Yeah, I mean, we're always in strategic conversations. I would say we are, you know, I think we're equipped and preparing for handling this ourselves in the U.S., sort of absent just a straight out, you know, buying the company. Farrell is always talking to various partners potentially for commercialization in Europe and Japan. And I think, you know, depending on the data and sort of timing, you know, that's certainly on the table.
Got it. Thank you. Yeah, thank you.
Our next question comes from Ryan Deschner of Raymond James. Please go ahead.

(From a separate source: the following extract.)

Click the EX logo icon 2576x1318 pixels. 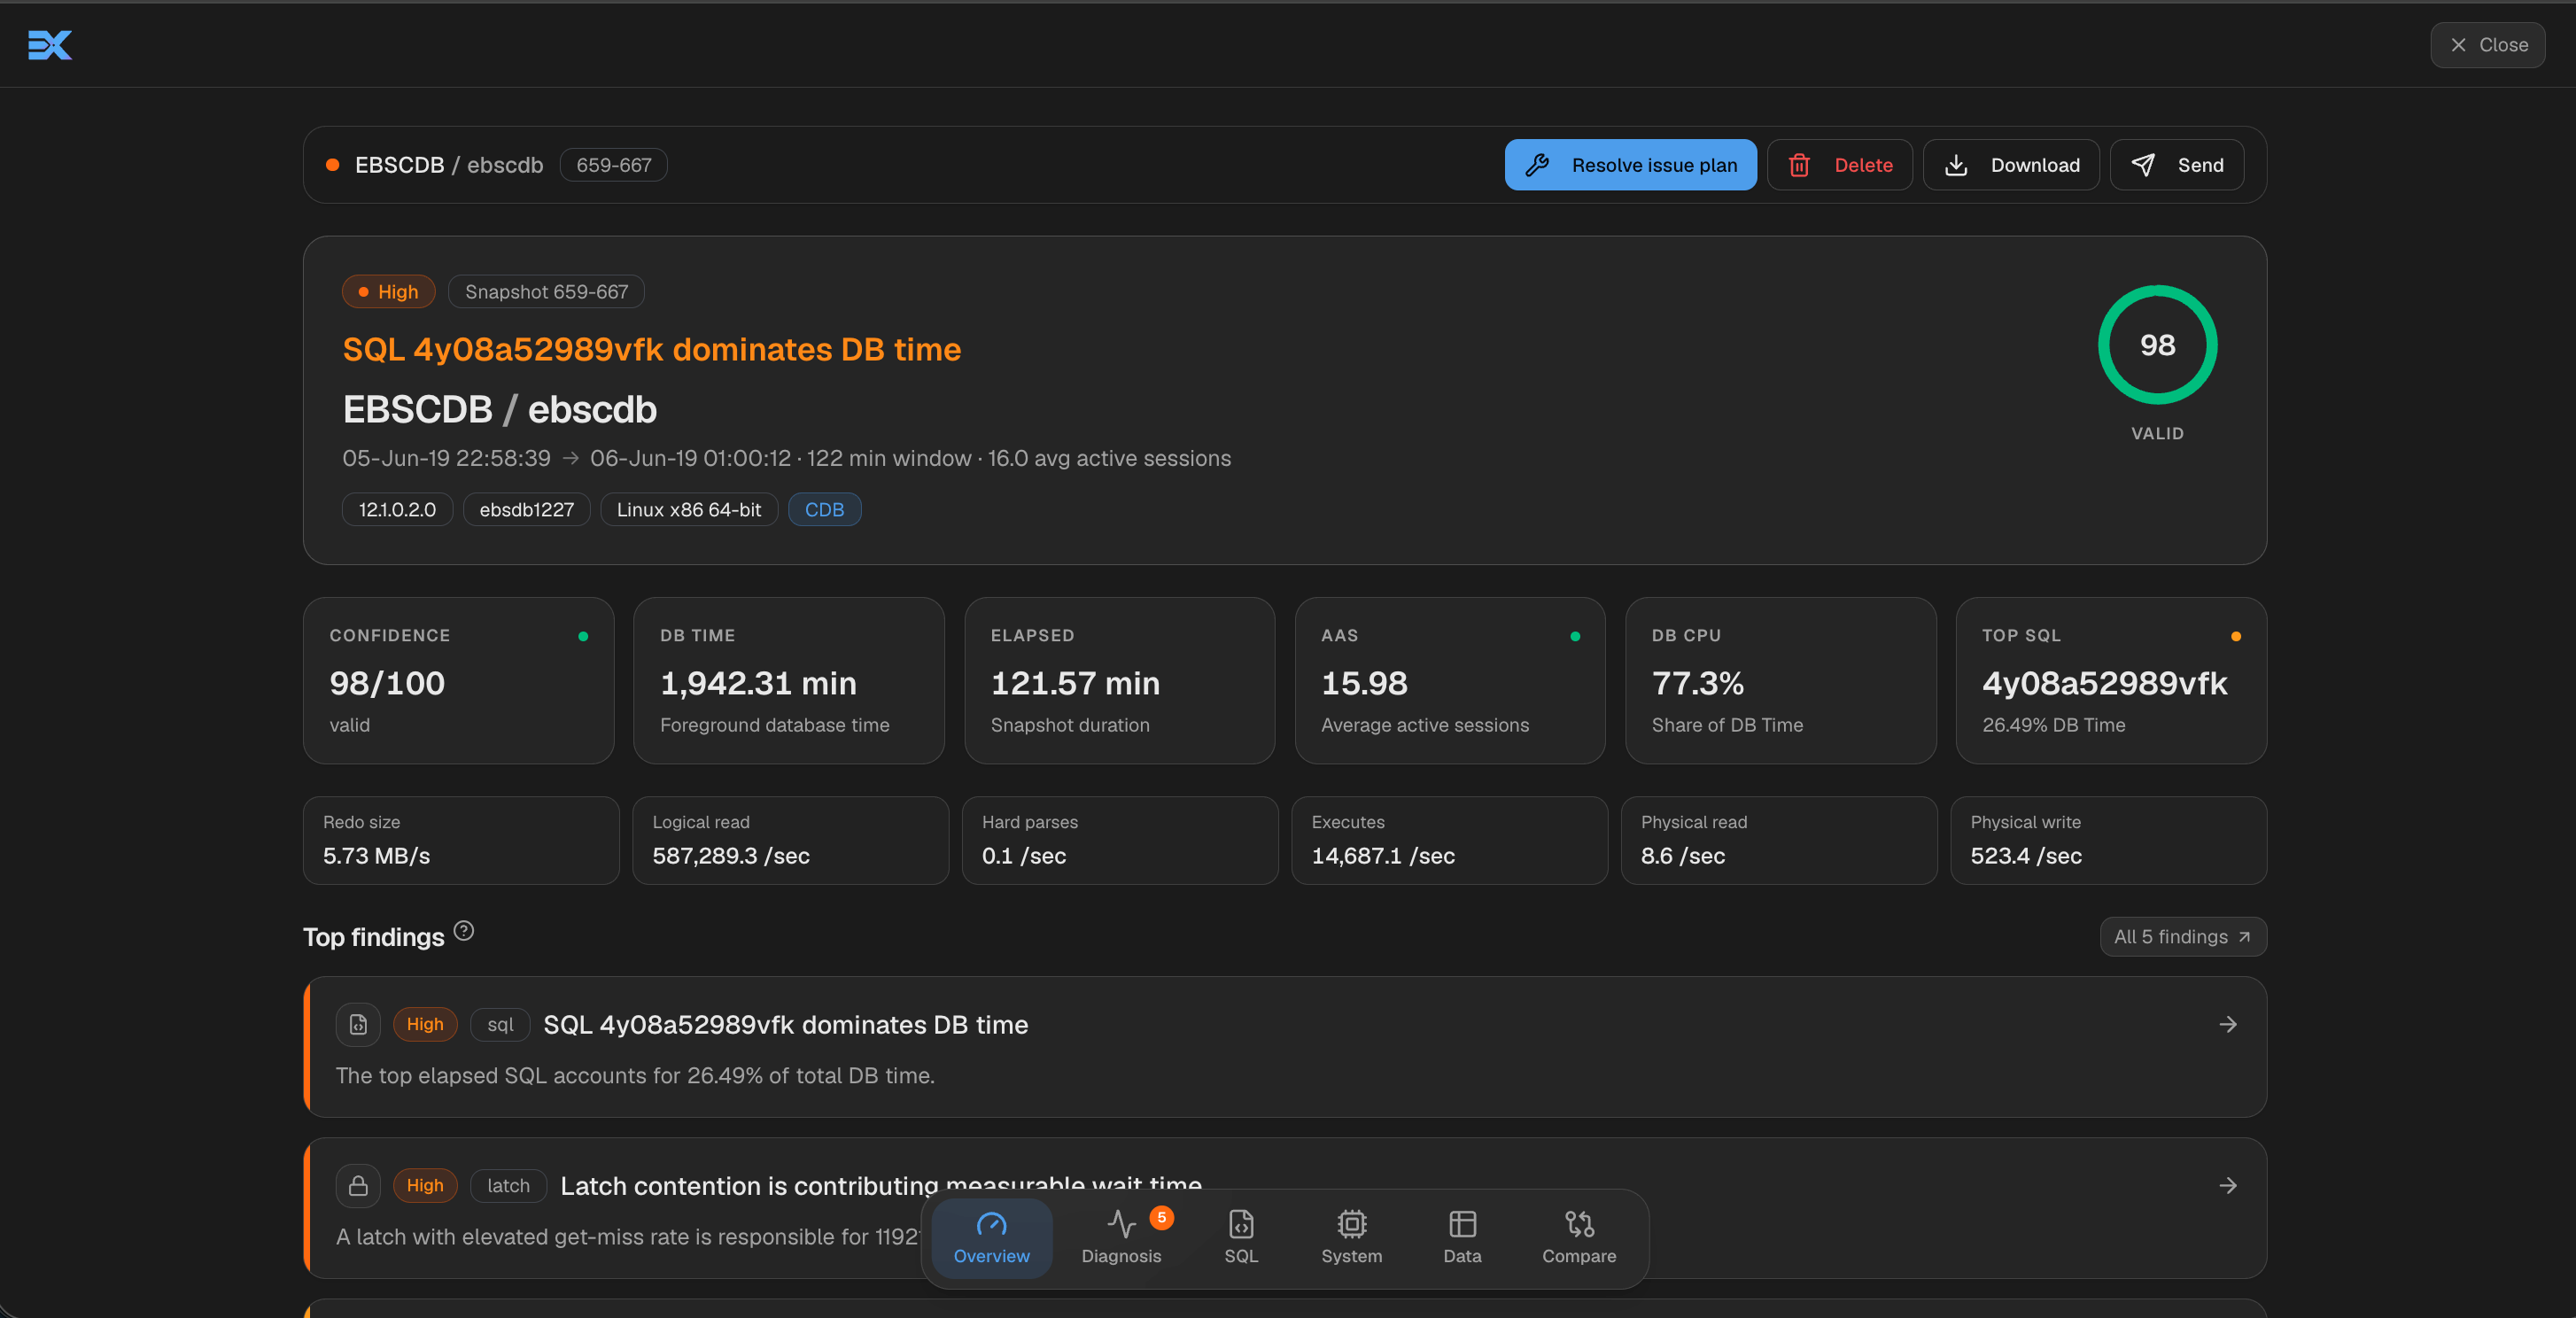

Hi, good afternoon. This is Anthony filling in for Ryan. We wanted to ask, have you seen any trends in the river study in terms of patient baseline characteristics, such as like background therapies or initial disease etiology?
It's probably too early to ask that, but I'll defer to you.
We are digging in on all of the data. I can't tell you that I have an answer for that right now. It's clearly... some of the analyses that we'll be putting together and preparing for presentations at some future meetings.
I mean, this drug, as you probably remember, Anthony, worked in literally everyone in a big way. So it's hard to see trends of maybe where it didn't work, but they are going sort of patient by patient, trying to understand what we can see here.
All right. Thank you very much.
Yeah, thank you.
I'm not showing any further questions at this time. This concludes our question and answer session. I would like to turn the conference call back over to Jennifer Good for closing remarks.
Thank you. We look forward to the upcoming results of our Phase 2b choral trial this quarter and appreciate all of you joining today's call. We are available after the call for any follow-up questions that you may have. Thank you for joining.
This conference call has now concluded. Thank you for attending today's presentation, you may now disconnect.